Il s'agira dans cette première partie du volet prévoyance, de la réforme du temps partiel et de l'impact de la loi sur les institutions représentatives du personnel.
 
LE VOLET PREVOYANCE / FRAIS DE SANTE (ARTICLE 1)

Généralisation de la complémentaire

La loi de sécurisation de l'emploi du 14 juin 2013 prévoit que toutes les entreprises devront disposer d'une couverture minimale en matière de remboursements complémentaires de frais occasionnés par une maladie, une maternité ou un accident (complémentaire santé) à compter du 1er janvier 2016.

Il convient de noter que les associations sportives ne sont pas exclues du champ d'application de ce dispositif, qui concerne tous les employeurs, quel que soit leur effectif.

La loi prévoit un processus de mise en place en différents étages.

1-    Ainsi, le premier étage consiste à confier aux branches professionnelles une telle négociation, qui devait être ouverte avant le 1er juin 2013.
Tel a bien été le cas dans la branche du sport, puisque la commission mixte paritaire réunie le 9 avril 2013 a acté la constitution d'un groupe de travail ad hoc, dont la première réunion s'est tenue le 21 mai 2013.

> _LIGNES DE DONNÉES_
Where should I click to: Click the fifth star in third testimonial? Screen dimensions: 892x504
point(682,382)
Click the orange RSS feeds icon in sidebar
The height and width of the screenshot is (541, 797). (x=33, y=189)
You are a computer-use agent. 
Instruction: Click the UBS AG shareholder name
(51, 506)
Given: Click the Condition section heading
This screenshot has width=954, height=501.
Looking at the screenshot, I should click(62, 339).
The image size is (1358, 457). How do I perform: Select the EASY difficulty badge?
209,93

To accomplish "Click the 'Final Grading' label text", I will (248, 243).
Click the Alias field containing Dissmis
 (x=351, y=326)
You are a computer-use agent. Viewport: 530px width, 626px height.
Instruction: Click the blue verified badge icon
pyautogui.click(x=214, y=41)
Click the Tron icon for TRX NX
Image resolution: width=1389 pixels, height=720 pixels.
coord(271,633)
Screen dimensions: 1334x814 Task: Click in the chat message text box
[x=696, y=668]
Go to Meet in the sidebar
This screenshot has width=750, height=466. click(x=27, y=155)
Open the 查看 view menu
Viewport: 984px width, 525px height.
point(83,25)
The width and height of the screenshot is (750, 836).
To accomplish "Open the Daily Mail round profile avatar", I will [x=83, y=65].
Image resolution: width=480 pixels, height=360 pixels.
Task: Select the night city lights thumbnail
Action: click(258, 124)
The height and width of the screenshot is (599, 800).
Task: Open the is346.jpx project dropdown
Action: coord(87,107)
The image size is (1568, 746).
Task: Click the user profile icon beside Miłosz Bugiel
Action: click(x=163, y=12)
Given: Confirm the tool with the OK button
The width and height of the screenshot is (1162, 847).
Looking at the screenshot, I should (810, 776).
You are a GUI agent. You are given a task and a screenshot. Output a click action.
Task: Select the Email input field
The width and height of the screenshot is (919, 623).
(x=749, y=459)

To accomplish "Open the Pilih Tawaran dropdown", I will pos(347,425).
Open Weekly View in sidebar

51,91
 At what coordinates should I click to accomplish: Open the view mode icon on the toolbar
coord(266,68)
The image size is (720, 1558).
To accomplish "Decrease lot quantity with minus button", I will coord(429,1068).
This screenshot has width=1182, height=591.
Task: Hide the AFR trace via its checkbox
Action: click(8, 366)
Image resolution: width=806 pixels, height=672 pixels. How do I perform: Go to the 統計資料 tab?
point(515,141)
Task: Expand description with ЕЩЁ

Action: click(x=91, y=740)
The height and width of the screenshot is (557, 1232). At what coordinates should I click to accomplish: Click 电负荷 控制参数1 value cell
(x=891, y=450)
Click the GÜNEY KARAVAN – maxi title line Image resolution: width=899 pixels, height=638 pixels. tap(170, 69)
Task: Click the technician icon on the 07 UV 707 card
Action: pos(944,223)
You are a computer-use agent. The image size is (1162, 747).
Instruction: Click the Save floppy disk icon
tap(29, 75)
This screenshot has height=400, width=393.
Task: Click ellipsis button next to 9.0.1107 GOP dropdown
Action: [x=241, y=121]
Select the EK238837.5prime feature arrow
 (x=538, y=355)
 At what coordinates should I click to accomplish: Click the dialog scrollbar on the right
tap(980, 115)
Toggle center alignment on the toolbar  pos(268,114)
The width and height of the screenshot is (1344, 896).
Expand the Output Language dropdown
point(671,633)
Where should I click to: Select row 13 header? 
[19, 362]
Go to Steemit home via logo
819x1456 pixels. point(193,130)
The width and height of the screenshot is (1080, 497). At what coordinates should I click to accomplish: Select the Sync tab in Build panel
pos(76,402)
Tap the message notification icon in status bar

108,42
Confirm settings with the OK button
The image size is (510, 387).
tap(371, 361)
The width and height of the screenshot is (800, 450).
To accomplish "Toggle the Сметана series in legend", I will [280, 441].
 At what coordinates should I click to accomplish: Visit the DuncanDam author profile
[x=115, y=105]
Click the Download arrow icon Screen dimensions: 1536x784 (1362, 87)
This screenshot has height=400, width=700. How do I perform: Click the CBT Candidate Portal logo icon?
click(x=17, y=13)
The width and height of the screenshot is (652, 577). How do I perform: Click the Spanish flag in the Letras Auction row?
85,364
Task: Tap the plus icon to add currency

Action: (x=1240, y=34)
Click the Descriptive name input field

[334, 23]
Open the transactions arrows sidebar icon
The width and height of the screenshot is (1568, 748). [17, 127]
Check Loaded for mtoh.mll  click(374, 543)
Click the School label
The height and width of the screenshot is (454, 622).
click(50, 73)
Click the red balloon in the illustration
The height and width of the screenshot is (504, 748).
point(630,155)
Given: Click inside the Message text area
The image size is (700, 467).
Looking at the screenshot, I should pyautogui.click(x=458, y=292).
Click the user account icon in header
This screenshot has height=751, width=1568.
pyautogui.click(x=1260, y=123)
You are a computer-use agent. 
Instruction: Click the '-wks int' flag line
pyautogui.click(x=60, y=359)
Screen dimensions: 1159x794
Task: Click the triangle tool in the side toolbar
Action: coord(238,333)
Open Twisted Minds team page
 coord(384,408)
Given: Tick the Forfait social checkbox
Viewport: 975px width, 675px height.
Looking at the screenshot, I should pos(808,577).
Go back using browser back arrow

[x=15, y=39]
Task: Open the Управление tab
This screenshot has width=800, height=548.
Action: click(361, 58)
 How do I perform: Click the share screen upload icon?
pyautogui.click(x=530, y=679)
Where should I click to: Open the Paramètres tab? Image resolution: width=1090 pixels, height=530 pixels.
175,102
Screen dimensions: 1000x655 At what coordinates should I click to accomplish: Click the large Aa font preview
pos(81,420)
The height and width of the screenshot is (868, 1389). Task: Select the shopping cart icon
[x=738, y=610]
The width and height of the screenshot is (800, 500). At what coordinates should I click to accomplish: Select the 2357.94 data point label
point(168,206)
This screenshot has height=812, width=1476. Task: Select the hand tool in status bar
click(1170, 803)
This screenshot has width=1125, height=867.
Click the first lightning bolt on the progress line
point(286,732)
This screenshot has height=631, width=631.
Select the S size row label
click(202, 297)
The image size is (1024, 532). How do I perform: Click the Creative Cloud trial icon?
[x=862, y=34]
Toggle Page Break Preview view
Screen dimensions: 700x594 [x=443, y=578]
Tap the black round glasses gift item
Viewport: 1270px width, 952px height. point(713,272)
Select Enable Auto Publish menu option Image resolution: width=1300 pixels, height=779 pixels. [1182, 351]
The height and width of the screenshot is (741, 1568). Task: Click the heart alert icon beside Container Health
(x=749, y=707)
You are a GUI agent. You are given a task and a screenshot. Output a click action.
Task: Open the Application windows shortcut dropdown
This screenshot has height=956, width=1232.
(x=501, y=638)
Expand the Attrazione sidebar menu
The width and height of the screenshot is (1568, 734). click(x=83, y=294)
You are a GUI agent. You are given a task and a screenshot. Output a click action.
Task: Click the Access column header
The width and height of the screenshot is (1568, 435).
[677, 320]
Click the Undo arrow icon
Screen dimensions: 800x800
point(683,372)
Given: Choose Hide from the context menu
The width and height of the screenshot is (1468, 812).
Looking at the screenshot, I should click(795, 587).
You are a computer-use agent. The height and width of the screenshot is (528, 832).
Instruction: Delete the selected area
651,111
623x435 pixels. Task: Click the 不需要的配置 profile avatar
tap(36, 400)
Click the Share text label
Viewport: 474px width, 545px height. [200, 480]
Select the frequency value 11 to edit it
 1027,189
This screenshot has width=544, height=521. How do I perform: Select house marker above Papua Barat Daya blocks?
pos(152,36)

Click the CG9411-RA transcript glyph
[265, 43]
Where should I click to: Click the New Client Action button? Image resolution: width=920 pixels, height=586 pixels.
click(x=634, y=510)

> _EXERCICES À RÉALISER_
(a) Répondez aux questions suivantes d'après le texte sur la complémentaire santé.
(i) À partir de quelle date toutes les entreprises devront-elles disposer d'une couverture minimale en complémentaire santé ?
(ii) Avant quelle date la négociation confiée aux branches professionnelles devait-elle être ouverte ?
(iii) À quelle date s'est tenue la première réunion du groupe de travail ad hoc de la branche du sport ?
(b) Rédigez la suite du texte sur la complémentaire santé, en commençant après sa dernière phrase.

> _CORRIGÉ DE L'EXERCICE_
(a)
(i) À compter du 1er janvier 2016.
(ii) Avant le 1er juin 2013.
(iii) Le 21 mai 2013.

(b)
Nous ne manquerons pas de vous tenir informés de l'évolution de cette négociation par le biais des rubriques actualités et dialogue social de notre site internet.

2-    Si la négociation de branche échouait, il appartiendrait dans un second temps  aux entreprises dotées de délégués syndicaux de négocier avec ces derniers un tel accord à compter du 1er juillet 2014.

3-    A défaut, il appartiendrait à l'employeur, de mettre en place unilatéralement cette couverture complémentaire frais de santé (art. L. 911-7 I CSS).

Dans tous les cas, un socle de garanties minimales est fixé par la loi. Ainsi, cette couverture minimale devra comprendre en tout ou partie (art. L. 911-7 II CSS) :
-    La prise en charge du ticket modérateur de l’assuré ;
-    Le forfait journalier hospitalier ;
-    Les frais exposés pour les soins dentaires ou liés à certains dispositifs médicaux à usage individuel (prothèse dentaire, optique…).
Un décret viendra préciser le niveau de prise en charge de ces dépenses et la liste des dispositifs médicaux concernés.

Il est également précisé dans le Code de la Sécurité sociale que l’employeur devra financer au moins la moitié de cette couverture. Toutefois, la loi envisage le cas particulier des salariés à employeurs multiples et/ou à temps très partiel, pour lesquels elle renvoie le soin à un décret de prévoir des modalités spécifiques de financement.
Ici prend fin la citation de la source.